It is also reported that for reactions involving organometallic catalysts, the interaction between the reactants and the catalyst can take place from different directions [18]. Depending on the activation energies of the transition states and stability of complexes formed as intermediates in the reaction, the mechanisms could be selected. However, using the results, it should be possible to explain the experimental trends.

In this paper, urethane catalysis with organotin dicarboxylate as a catalyst will be further investigated based on DFT/B3LYP-D3 calculations. The theoretical studies will be combined with experimental NCO depletion results and 1H-NMR results. The following two steps will be considered: 1) The formation of the organotin alkoxide complex which acts as the dominant catalyst, 2) The interaction between the organotin alkoxide complex with isocyanate to form the urethane and regenerate the active catalyst. The effect of the carboxylic acid interaction with isocyanate on the organotin dicarboxylate catalysis during the urethane formation will also be discussed.

2. Computational

2.1. Computational methods

In this work, DFT/B3LYP-D3 was used with an EPC LANL2DZ basis set for tin and the Pople 6-31G∗ basis sets for all other elements. All calculations were performed using Gaussian 09 [19] and Spartan 14 [20] software packages. Methyl alcohol, methyl isocyanate and dimethyl tin dicarboxylate were used as model compounds in these calculations.

◆ DATA EXCERPTS:
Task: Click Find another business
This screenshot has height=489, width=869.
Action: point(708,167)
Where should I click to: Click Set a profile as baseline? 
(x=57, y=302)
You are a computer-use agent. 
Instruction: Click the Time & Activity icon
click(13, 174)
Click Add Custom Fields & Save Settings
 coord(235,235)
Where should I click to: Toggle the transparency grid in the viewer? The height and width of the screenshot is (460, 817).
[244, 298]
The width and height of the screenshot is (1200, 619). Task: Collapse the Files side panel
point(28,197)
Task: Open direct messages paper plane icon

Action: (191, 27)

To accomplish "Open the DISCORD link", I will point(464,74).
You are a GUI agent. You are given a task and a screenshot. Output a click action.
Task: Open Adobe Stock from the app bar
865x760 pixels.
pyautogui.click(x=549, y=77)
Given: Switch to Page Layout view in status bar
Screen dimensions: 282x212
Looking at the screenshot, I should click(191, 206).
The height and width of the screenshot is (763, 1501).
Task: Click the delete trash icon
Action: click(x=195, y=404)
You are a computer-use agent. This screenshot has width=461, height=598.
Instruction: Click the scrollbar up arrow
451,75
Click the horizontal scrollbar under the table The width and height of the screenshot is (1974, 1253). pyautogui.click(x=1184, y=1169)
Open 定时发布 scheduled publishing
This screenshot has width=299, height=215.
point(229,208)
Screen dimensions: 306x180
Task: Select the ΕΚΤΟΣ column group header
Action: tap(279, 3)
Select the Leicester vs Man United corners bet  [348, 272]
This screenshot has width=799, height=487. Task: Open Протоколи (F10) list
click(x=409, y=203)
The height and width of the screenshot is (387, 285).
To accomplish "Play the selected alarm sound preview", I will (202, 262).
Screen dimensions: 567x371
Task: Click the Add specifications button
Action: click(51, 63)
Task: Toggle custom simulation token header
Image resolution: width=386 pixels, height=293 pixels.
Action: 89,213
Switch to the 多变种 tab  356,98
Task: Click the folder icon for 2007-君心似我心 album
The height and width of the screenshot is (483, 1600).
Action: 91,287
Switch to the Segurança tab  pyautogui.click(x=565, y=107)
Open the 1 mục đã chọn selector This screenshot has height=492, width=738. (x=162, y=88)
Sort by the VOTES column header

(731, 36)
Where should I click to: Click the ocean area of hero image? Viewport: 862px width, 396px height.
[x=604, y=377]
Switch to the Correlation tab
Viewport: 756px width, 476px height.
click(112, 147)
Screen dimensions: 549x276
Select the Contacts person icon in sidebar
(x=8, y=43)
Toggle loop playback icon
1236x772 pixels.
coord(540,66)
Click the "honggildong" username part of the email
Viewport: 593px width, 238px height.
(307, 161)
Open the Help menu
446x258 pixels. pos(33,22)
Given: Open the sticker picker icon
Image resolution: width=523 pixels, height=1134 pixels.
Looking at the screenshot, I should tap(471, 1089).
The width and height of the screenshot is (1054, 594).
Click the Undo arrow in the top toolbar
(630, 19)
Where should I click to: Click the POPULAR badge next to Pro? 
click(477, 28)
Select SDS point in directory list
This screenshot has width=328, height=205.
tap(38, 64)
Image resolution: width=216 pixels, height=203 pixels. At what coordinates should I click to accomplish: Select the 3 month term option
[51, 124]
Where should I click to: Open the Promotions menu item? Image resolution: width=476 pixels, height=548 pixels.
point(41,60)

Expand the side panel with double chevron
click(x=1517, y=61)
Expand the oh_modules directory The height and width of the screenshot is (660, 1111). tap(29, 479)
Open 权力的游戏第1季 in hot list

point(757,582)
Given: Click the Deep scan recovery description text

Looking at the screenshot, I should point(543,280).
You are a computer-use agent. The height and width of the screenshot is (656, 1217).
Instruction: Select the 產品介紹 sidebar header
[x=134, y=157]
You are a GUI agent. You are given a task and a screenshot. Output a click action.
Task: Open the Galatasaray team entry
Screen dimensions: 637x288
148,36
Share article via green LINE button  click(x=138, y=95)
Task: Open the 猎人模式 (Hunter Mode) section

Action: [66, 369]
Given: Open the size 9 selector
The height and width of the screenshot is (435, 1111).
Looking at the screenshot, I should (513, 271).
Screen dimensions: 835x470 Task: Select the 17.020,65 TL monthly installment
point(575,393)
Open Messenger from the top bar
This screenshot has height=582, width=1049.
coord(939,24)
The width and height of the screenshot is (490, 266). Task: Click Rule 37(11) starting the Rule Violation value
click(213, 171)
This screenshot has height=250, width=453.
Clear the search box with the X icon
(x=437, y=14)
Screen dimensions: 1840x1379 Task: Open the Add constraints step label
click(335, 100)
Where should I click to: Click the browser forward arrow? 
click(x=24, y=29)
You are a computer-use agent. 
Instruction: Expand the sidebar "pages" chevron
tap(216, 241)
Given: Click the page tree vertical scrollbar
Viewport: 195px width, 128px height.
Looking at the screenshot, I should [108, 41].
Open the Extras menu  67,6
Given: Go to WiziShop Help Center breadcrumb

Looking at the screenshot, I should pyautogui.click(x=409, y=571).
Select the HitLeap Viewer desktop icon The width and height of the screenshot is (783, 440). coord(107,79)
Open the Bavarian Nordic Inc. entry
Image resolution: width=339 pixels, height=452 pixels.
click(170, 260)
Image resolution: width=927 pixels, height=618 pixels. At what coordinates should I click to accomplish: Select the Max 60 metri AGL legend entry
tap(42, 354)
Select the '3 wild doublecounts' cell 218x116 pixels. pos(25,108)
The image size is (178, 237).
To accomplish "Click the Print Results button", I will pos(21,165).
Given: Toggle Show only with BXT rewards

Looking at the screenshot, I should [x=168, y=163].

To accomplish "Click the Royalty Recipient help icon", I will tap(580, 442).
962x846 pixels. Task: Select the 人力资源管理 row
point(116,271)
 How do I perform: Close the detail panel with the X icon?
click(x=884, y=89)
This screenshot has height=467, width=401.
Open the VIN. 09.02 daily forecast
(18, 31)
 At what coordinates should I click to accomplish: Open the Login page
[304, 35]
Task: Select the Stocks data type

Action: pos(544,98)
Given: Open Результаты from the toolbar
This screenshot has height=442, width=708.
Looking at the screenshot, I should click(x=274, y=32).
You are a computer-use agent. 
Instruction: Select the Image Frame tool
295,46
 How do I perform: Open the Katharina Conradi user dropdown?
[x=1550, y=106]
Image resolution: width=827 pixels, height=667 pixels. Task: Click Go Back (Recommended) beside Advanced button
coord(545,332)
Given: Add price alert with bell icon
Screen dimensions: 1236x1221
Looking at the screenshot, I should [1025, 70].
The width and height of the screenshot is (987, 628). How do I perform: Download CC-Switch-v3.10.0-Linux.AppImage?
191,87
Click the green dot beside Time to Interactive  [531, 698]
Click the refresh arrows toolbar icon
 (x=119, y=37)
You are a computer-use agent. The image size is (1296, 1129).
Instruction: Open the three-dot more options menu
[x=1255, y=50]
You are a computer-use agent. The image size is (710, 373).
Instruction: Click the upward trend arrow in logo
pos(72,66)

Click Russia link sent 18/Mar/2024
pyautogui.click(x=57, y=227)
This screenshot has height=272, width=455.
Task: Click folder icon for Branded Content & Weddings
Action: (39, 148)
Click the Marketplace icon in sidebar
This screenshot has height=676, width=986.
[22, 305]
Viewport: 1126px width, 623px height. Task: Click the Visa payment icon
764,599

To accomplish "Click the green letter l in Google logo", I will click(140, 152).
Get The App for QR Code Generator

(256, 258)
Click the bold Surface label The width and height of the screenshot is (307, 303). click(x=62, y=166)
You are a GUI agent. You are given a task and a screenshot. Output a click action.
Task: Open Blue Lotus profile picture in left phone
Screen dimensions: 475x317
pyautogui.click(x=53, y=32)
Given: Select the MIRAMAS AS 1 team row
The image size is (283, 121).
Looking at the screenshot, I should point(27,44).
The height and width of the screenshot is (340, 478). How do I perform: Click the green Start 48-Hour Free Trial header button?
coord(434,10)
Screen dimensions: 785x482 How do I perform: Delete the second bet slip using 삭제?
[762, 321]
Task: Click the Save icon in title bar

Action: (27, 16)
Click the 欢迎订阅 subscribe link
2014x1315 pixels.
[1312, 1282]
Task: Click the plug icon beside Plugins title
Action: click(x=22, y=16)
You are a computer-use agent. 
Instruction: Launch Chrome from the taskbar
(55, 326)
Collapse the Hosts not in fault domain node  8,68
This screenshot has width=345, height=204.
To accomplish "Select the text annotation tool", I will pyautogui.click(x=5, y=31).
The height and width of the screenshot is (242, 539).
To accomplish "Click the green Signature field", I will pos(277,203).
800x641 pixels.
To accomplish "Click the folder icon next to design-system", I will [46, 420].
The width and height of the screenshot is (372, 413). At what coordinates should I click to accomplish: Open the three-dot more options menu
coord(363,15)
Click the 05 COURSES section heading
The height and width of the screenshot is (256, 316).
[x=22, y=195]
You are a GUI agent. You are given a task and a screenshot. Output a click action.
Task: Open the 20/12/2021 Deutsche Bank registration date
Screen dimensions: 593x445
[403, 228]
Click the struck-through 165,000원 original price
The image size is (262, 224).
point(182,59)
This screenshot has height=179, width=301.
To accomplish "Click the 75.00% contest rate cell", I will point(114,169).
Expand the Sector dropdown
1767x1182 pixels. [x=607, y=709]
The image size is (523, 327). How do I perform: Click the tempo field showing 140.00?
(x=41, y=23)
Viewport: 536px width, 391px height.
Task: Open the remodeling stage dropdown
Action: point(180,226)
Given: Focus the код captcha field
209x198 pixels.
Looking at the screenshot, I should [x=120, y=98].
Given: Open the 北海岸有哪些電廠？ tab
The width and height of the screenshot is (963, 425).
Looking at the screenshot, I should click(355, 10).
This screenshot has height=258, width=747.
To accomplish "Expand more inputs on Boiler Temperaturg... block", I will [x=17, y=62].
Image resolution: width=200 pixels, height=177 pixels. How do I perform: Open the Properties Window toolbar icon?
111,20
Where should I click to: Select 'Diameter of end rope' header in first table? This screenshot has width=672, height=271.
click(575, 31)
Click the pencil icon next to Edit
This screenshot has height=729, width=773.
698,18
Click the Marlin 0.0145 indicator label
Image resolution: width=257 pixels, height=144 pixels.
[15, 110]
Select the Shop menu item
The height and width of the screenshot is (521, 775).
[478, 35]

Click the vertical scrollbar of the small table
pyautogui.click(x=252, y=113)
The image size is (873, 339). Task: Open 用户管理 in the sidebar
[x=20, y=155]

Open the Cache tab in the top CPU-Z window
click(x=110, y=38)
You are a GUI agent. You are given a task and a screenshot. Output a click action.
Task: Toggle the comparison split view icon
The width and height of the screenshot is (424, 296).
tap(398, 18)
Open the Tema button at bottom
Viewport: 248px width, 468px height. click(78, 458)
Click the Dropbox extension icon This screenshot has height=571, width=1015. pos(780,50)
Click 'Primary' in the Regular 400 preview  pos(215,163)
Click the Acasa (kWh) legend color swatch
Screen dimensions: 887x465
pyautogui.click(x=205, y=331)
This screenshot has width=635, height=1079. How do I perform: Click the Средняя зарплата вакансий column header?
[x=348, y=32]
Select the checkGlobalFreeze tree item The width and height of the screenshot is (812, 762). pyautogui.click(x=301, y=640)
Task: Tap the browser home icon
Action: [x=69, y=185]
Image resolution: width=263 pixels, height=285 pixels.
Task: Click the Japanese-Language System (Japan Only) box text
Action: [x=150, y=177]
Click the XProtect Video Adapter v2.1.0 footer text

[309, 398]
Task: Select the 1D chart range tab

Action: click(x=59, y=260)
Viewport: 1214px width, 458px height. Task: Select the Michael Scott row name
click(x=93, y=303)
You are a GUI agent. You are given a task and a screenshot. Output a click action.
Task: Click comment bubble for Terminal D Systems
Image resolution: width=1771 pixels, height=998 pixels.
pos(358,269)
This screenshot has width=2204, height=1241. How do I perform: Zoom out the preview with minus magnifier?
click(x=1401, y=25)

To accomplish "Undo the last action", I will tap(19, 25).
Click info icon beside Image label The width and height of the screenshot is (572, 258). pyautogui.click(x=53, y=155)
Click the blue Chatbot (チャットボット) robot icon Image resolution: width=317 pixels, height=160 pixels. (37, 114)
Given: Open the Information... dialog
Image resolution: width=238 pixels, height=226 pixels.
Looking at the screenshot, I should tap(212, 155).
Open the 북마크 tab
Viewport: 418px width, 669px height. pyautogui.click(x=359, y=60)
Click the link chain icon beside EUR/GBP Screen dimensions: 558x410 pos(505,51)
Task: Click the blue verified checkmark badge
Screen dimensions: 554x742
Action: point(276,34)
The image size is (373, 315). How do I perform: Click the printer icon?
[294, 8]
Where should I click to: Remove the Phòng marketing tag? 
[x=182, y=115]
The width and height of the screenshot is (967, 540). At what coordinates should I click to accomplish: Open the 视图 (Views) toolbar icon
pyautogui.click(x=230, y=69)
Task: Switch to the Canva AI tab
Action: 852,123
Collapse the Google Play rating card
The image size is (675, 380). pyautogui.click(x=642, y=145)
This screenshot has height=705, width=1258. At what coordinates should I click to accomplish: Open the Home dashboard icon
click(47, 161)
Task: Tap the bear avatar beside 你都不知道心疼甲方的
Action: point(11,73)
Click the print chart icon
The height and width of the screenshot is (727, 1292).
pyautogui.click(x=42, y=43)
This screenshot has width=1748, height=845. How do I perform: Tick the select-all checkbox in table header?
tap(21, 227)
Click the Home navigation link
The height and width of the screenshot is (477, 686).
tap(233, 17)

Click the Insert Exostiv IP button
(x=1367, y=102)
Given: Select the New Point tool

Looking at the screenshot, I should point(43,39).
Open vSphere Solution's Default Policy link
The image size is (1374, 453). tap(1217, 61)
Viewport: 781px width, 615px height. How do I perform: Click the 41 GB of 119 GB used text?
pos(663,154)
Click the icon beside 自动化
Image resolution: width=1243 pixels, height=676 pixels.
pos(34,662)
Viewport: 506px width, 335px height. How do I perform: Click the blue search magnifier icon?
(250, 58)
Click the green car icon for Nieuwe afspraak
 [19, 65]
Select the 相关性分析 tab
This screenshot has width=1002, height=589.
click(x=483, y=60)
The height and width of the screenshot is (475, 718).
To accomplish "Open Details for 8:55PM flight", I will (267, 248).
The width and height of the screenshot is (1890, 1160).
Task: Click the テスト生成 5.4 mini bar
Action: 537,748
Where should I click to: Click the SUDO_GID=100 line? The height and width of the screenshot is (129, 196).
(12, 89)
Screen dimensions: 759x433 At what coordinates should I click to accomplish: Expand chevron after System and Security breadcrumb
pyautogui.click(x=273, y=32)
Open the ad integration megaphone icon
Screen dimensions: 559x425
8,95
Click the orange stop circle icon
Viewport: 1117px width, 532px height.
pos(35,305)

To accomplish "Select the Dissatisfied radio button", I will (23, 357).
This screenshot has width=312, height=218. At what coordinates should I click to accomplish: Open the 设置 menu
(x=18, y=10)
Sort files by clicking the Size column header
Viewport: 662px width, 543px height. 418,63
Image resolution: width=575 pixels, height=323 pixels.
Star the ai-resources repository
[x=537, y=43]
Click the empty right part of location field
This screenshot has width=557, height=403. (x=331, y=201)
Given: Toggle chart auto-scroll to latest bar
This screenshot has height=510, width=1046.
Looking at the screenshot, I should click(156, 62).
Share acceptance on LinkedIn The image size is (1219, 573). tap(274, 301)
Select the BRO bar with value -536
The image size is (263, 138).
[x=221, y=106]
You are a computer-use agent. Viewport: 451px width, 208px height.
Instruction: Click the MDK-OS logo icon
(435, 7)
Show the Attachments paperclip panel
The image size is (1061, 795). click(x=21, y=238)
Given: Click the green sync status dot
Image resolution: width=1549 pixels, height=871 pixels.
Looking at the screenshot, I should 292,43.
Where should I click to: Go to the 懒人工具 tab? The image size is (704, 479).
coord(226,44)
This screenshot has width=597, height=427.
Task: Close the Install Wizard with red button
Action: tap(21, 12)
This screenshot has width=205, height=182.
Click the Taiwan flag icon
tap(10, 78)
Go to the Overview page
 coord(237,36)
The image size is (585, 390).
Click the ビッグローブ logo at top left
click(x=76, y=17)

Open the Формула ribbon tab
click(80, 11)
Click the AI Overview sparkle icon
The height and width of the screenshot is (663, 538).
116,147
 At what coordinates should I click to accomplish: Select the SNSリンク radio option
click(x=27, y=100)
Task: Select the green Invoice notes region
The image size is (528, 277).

◆ INSTRUCTIONS:
a – In the records, swap "repository" for "project" and write out again the lines from the one with "Select the 相关性分析 tab" to the one with "[x=221, y=106]", keeping everything else unchanged.
b – Carry on the passage on organotin urethane catalysis from the point where it stops.
The records and the passage on organotin urethane catalysis come from separate, unrelated sources.

◆ TASK RESPONSES:
a –
Select the 相关性分析 tab
This screenshot has width=1002, height=589.
click(x=483, y=60)
The height and width of the screenshot is (475, 718).
To accomplish "Open Details for 8:55PM flight", I will (267, 248).
The width and height of the screenshot is (1890, 1160).
Task: Click the テスト生成 5.4 mini bar
Action: 537,748
Where should I click to: Click the SUDO_GID=100 line? The height and width of the screenshot is (129, 196).
(12, 89)
Screen dimensions: 759x433 At what coordinates should I click to accomplish: Expand chevron after System and Security breadcrumb
pyautogui.click(x=273, y=32)
Open the ad integration megaphone icon
Screen dimensions: 559x425
8,95
Click the orange stop circle icon
Viewport: 1117px width, 532px height.
pos(35,305)

To accomplish "Select the Dissatisfied radio button", I will (23, 357).
This screenshot has width=312, height=218. At what coordinates should I click to accomplish: Open the 设置 menu
(x=18, y=10)
Sort files by clicking the Size column header
Viewport: 662px width, 543px height. 418,63
Image resolution: width=575 pixels, height=323 pixels.
Star the ai-resources project
[x=537, y=43]
Click the empty right part of location field
This screenshot has width=557, height=403. (x=331, y=201)
Given: Toggle chart auto-scroll to latest bar
This screenshot has height=510, width=1046.
Looking at the screenshot, I should click(156, 62).
Share acceptance on LinkedIn The image size is (1219, 573). tap(274, 301)
Select the BRO bar with value -536
The image size is (263, 138).
[x=221, y=106]

b –
2.2. Transition state location

Transition states were obtained by using procedures available in the software package Gaussian 09 [19]. Depending on the case under investigation, an appropriate method was selected. In general, the transition state was determined by bringing the reaction centres close together while optimizing the total energy of the system in a step – by – step process. If a chemical reaction was taking place during the optimization process, the energy went through a maximum. Then the structure at the maximum energy was further refined using the Berny optimization procedure [21] to locate the transition state. However, in some situations, it was necessary to use QST2 or QST3 optimization procedures [22, 23]. The transition state was confirmed by using frequency energy calculations, resulting in one single negative frequency. However, the successful completion of a transition state search did not necessarily guarantee that the right transition structure that connects the reactants and products was found. The transition structure was further confirmed by carrying out intrinsic reaction coordinate calculations [24] to determine reactants and product. The structure related to minimum energy on the product side for a corresponding transition state is considered as the pre-complex for that reaction.

2.3. Solvent effects

In practical applications, most of the chemical reactions take place in solvent media. It is also well known that solvents have significant effects on reaction mechanisms [25]. In the present paper, the conductor-like polarizable continuum model (CPCM) solvent model [26] was used to simulate solvent effects on the products formed, and their stabilities were discussed. Toluene and water are selected to simulate the effect of a non-polar and polar solvent, respectively.

2.4. Thermochemical parameters

Thermochemical properties of selected structures at 298.15 K and 1 atm were determined by carrying out frequency calculations [27].

In the present paper, the difference in thermochemical parameters such as enthalpy (ΔH) and Gibbs free energy (ΔG) were calculated with respect to starting material for the selected structure.

3. Experimental section

3.1. Materials

Hexamethylene diisocyanate was obtained from Bayer, Germany. Phenyl isocyanate, Cyclohexyl isocyanate, n-butanol, xylene, diethylene glycol monomethyl ether (DEGMME), DBTDA and acetic acid were obtained from Merck, Germany. DBTDB was obtained from Gelest Inc., USA.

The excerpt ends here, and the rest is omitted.